According to the settlement agreement, both Thomas and Collins agreed to drop all claims, and the settlement does not serve as “an admission of liability or wrongdoing” by Collins or the district.
The settlement also notes Thomas received $425,000. Funds were to be provided to Thomas via III Branches Law, the firm representing Thomas, within 21 days of May 27.
The settlement is not funded out of the district’s general education budget, said Kassie Swenson, chief of communications and strategy for FWPS.
“Like all school districts, there is insurance to cover litigation and settlement costs,” she said. “Any settlement amounts are determined through confidential, independent mediation involving the insurance company and legal representation.”
The documents also say if contacted by media regarding the settlement, all involved parties are to state the litigation was “amicably resolved without admission of liability or wrongdoing by Mr. Collins or the District in this matter” with no further comment.
In the tort claim, Thomas, now 21, alleged that former FWHS basketball player Jalen McDaniels videotaped her “against her will and without her knowledge performing oral sex on a unnamed Federal Way High School basketball player and that the recording was viewed by several other students,” the Mirror reported in 2018. “The claim also alleged that head basketball coach, Jerome Collins, was aware of this incident, had watched the video in question, and failed to report the situation to the authorities.”
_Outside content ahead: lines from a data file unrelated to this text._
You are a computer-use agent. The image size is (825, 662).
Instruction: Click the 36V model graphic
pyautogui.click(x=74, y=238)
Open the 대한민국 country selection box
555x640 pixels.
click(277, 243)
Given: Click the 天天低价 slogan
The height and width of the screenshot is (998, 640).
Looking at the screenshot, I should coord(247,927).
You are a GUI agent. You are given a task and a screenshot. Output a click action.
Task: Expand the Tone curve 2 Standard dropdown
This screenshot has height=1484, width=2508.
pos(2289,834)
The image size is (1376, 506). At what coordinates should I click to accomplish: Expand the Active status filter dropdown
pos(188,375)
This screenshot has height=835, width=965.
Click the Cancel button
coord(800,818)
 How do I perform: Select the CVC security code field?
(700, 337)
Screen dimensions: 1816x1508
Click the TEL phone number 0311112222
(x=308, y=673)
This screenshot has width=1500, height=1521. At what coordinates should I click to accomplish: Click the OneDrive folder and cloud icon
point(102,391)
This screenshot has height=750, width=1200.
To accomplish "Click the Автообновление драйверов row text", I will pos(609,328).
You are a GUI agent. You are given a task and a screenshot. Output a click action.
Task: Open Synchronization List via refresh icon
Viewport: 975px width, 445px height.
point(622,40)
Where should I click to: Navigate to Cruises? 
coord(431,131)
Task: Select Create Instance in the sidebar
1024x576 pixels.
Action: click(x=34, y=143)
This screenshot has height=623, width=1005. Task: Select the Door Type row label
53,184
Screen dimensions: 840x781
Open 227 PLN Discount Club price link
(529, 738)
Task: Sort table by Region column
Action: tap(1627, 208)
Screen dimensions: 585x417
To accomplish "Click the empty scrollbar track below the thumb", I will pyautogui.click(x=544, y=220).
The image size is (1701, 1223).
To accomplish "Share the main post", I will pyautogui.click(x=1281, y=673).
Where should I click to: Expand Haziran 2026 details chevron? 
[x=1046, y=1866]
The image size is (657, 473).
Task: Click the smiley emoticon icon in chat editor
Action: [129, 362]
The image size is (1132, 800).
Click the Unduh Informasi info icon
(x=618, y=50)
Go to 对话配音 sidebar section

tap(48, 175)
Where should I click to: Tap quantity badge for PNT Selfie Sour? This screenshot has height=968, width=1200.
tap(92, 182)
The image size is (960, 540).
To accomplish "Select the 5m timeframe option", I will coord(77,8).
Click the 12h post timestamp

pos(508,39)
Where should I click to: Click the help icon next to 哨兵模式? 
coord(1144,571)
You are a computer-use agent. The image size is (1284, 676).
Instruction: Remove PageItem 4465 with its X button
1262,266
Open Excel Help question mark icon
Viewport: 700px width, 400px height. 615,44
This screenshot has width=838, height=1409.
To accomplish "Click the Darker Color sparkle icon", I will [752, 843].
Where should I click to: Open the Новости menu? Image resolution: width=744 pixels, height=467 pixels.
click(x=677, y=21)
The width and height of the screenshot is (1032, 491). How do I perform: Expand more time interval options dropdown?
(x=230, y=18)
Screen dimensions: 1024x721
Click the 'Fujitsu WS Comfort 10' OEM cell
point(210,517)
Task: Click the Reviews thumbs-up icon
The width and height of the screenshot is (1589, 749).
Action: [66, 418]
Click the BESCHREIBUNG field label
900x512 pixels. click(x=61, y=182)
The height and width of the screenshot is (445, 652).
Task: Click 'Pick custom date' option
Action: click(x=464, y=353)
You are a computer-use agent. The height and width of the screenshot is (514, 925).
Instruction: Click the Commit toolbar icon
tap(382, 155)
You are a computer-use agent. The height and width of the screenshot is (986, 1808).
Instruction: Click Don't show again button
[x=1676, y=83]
According to King County Superior Court documents, the case has been dismissed because the recording of Thomas took place in a private apartment after school hours, away from district property and had no connection to the district.
While the incident itself did not take place on school grounds, at least two meetings between Collins, Thomas, her parents, McDaniels, the other student-athlete suspect, and the boys’ parents took place at Federal Way High School on or about Friday, Feb. 12, 2016, and Sunday, Feb. 14, 2016, in which school officials were not alerted about the meeting at the school, court documents state.